Set out the items below as a numbered list, omitting any blank lines.

(Stored items)

■ ■ ■ ■

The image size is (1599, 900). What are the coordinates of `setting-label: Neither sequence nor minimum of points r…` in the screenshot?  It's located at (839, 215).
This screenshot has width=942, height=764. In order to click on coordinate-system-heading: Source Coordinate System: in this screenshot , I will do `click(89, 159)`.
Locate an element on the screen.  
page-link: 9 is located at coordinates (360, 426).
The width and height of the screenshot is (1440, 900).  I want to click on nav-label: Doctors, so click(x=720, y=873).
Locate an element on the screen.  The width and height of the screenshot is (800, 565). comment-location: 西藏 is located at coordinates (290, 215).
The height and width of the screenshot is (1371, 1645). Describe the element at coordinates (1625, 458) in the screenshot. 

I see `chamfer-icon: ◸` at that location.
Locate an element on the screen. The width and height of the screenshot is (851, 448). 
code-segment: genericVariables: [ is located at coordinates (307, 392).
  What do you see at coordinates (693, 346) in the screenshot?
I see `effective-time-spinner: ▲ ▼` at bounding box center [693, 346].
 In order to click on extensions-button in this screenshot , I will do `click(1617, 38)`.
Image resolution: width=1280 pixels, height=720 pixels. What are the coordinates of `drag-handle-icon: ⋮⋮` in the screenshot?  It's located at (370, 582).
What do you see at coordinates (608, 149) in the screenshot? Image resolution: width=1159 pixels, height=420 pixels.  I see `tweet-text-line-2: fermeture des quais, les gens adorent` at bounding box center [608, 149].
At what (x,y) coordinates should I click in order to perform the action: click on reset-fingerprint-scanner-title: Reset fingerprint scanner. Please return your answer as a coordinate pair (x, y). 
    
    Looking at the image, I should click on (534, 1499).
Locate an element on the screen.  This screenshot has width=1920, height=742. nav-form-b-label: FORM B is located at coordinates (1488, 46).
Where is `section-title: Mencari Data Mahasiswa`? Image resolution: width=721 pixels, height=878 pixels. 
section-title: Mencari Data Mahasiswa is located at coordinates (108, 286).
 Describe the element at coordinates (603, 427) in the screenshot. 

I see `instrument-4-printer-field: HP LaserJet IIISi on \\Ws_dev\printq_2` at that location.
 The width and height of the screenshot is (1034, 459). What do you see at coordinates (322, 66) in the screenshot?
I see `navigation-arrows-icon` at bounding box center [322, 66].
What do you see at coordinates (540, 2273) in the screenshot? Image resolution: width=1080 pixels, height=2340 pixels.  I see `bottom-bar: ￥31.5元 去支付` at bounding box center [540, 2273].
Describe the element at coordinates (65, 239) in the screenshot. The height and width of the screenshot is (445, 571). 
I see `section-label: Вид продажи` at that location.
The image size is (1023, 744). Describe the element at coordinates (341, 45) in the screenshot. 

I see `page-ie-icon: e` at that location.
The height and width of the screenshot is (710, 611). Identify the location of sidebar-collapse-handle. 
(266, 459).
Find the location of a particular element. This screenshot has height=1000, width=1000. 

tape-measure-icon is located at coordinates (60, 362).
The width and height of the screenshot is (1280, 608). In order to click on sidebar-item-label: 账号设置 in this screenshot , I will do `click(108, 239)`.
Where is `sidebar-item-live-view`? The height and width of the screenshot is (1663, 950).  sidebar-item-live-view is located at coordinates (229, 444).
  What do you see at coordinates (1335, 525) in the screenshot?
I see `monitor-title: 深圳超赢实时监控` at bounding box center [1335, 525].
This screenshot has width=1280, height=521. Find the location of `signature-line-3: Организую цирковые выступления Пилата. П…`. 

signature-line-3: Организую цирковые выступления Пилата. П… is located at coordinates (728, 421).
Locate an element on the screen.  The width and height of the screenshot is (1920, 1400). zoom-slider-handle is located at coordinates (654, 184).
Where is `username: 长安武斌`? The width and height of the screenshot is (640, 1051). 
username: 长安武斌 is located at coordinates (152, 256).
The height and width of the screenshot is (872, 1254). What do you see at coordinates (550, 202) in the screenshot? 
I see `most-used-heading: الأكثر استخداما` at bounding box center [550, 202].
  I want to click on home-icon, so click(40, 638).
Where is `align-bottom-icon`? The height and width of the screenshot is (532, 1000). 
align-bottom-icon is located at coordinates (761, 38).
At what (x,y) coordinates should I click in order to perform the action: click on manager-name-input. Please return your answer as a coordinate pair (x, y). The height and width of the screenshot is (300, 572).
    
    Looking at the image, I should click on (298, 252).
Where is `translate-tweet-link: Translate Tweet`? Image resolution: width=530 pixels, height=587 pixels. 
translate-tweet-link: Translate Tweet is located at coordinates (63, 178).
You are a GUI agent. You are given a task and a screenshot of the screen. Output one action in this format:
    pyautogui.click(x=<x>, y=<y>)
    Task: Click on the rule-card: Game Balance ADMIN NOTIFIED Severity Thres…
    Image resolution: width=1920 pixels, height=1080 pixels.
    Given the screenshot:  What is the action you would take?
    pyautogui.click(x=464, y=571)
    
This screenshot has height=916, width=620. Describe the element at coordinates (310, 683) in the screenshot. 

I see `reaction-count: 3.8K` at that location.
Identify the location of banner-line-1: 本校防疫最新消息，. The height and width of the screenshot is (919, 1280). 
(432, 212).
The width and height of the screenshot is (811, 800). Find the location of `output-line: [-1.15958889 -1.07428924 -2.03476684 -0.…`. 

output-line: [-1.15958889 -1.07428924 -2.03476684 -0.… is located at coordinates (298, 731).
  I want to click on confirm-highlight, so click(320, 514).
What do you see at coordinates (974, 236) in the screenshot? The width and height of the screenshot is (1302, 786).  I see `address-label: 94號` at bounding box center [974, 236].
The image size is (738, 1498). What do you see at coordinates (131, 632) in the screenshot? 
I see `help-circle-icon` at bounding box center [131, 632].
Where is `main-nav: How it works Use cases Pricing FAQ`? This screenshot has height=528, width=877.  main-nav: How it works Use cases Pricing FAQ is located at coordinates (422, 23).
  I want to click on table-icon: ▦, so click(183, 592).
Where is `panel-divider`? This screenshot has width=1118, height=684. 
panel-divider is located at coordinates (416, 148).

■ ■ ■ ■

■ Finished task:
1. The image size is (1599, 900). What are the coordinates of `setting-label: Neither sequence nor minimum of points r…` in the screenshot?  It's located at (839, 215).
2. This screenshot has width=942, height=764. In order to click on coordinate-system-heading: Source Coordinate System: in this screenshot , I will do `click(89, 159)`.
3. Locate an element on the screen.  
4. page-link: 9 is located at coordinates (360, 426).
5. The width and height of the screenshot is (1440, 900).  I want to click on nav-label: Doctors, so click(x=720, y=873).
6. Locate an element on the screen.  The width and height of the screenshot is (800, 565). comment-location: 西藏 is located at coordinates (290, 215).
7. The height and width of the screenshot is (1371, 1645). Describe the element at coordinates (1625, 458) in the screenshot. 
8. I see `chamfer-icon: ◸` at that location.
9. Locate an element on the screen. The width and height of the screenshot is (851, 448). 
10. code-segment: genericVariables: [ is located at coordinates (307, 392).
11.   What do you see at coordinates (693, 346) in the screenshot?
12. I see `effective-time-spinner: ▲ ▼` at bounding box center [693, 346].
13.  In order to click on extensions-button in this screenshot , I will do `click(1617, 38)`.
14. Image resolution: width=1280 pixels, height=720 pixels. What are the coordinates of `drag-handle-icon: ⋮⋮` in the screenshot?  It's located at (370, 582).
15. What do you see at coordinates (608, 149) in the screenshot? Image resolution: width=1159 pixels, height=420 pixels.  I see `tweet-text-line-2: fermeture des quais, les gens adorent` at bounding box center [608, 149].
16. At what (x,y) coordinates should I click in order to perform the action: click on reset-fingerprint-scanner-title: Reset fingerprint scanner. Please return your answer as a coordinate pair (x, y). 
17.     Looking at the image, I should click on (534, 1499).
18. Locate an element on the screen.  This screenshot has width=1920, height=742. nav-form-b-label: FORM B is located at coordinates (1488, 46).
19. Where is `section-title: Mencari Data Mahasiswa`? Image resolution: width=721 pixels, height=878 pixels. 
20. section-title: Mencari Data Mahasiswa is located at coordinates (108, 286).
21.  Describe the element at coordinates (603, 427) in the screenshot. 
22. I see `instrument-4-printer-field: HP LaserJet IIISi on \\Ws_dev\printq_2` at that location.
23.  The width and height of the screenshot is (1034, 459). What do you see at coordinates (322, 66) in the screenshot?
24. I see `navigation-arrows-icon` at bounding box center [322, 66].
25. What do you see at coordinates (540, 2273) in the screenshot? Image resolution: width=1080 pixels, height=2340 pixels.  I see `bottom-bar: ￥31.5元 去支付` at bounding box center [540, 2273].
26. Describe the element at coordinates (65, 239) in the screenshot. The height and width of the screenshot is (445, 571). 
27. I see `section-label: Вид продажи` at that location.
28. The image size is (1023, 744). Describe the element at coordinates (341, 45) in the screenshot. 
29. I see `page-ie-icon: e` at that location.
30. The height and width of the screenshot is (710, 611). Identify the location of sidebar-collapse-handle. 
31. (266, 459).
32. Find the location of a particular element. This screenshot has height=1000, width=1000. 
33. tape-measure-icon is located at coordinates (60, 362).
34. The width and height of the screenshot is (1280, 608). In order to click on sidebar-item-label: 账号设置 in this screenshot , I will do `click(108, 239)`.
35. Where is `sidebar-item-live-view`? The height and width of the screenshot is (1663, 950).  sidebar-item-live-view is located at coordinates (229, 444).
36.   What do you see at coordinates (1335, 525) in the screenshot?
37. I see `monitor-title: 深圳超赢实时监控` at bounding box center [1335, 525].
38. This screenshot has width=1280, height=521. Find the location of `signature-line-3: Организую цирковые выступления Пилата. П…`. 
39. signature-line-3: Организую цирковые выступления Пилата. П… is located at coordinates (728, 421).
40. Locate an element on the screen.  The width and height of the screenshot is (1920, 1400). zoom-slider-handle is located at coordinates (654, 184).
41. Where is `username: 长安武斌`? The width and height of the screenshot is (640, 1051). 
42. username: 长安武斌 is located at coordinates (152, 256).
43. The height and width of the screenshot is (872, 1254). What do you see at coordinates (550, 202) in the screenshot? 
44. I see `most-used-heading: الأكثر استخداما` at bounding box center [550, 202].
45.   I want to click on home-icon, so click(40, 638).
46. Where is `align-bottom-icon`? The height and width of the screenshot is (532, 1000). 
47. align-bottom-icon is located at coordinates (761, 38).
48. At what (x,y) coordinates should I click in order to perform the action: click on manager-name-input. Please return your answer as a coordinate pair (x, y). The height and width of the screenshot is (300, 572).
49.     Looking at the image, I should click on (298, 252).
50. Where is `translate-tweet-link: Translate Tweet`? Image resolution: width=530 pixels, height=587 pixels. 
51. translate-tweet-link: Translate Tweet is located at coordinates (63, 178).
52. You are a GUI agent. You are given a task and a screenshot of the screen. Output one action in this format:
53.     pyautogui.click(x=<x>, y=<y>)
54.     Task: Click on the rule-card: Game Balance ADMIN NOTIFIED Severity Thres…
55.     Image resolution: width=1920 pixels, height=1080 pixels.
56.     Given the screenshot:  What is the action you would take?
57.     pyautogui.click(x=464, y=571)
58. This screenshot has height=916, width=620. Describe the element at coordinates (310, 683) in the screenshot. 
59. I see `reaction-count: 3.8K` at that location.
60. Identify the location of banner-line-1: 本校防疫最新消息，. The height and width of the screenshot is (919, 1280). 
61. (432, 212).
62. The width and height of the screenshot is (811, 800). Find the location of `output-line: [-1.15958889 -1.07428924 -2.03476684 -0.…`. 
63. output-line: [-1.15958889 -1.07428924 -2.03476684 -0.… is located at coordinates (298, 731).
64.   I want to click on confirm-highlight, so click(320, 514).
65. What do you see at coordinates (974, 236) in the screenshot? The width and height of the screenshot is (1302, 786).  I see `address-label: 94號` at bounding box center [974, 236].
66. The image size is (738, 1498). What do you see at coordinates (131, 632) in the screenshot? 
67. I see `help-circle-icon` at bounding box center [131, 632].
68. Where is `main-nav: How it works Use cases Pricing FAQ`? This screenshot has height=528, width=877.  main-nav: How it works Use cases Pricing FAQ is located at coordinates (422, 23).
69.   I want to click on table-icon: ▦, so click(183, 592).
70. Where is `panel-divider`? This screenshot has width=1118, height=684. 
71. panel-divider is located at coordinates (416, 148).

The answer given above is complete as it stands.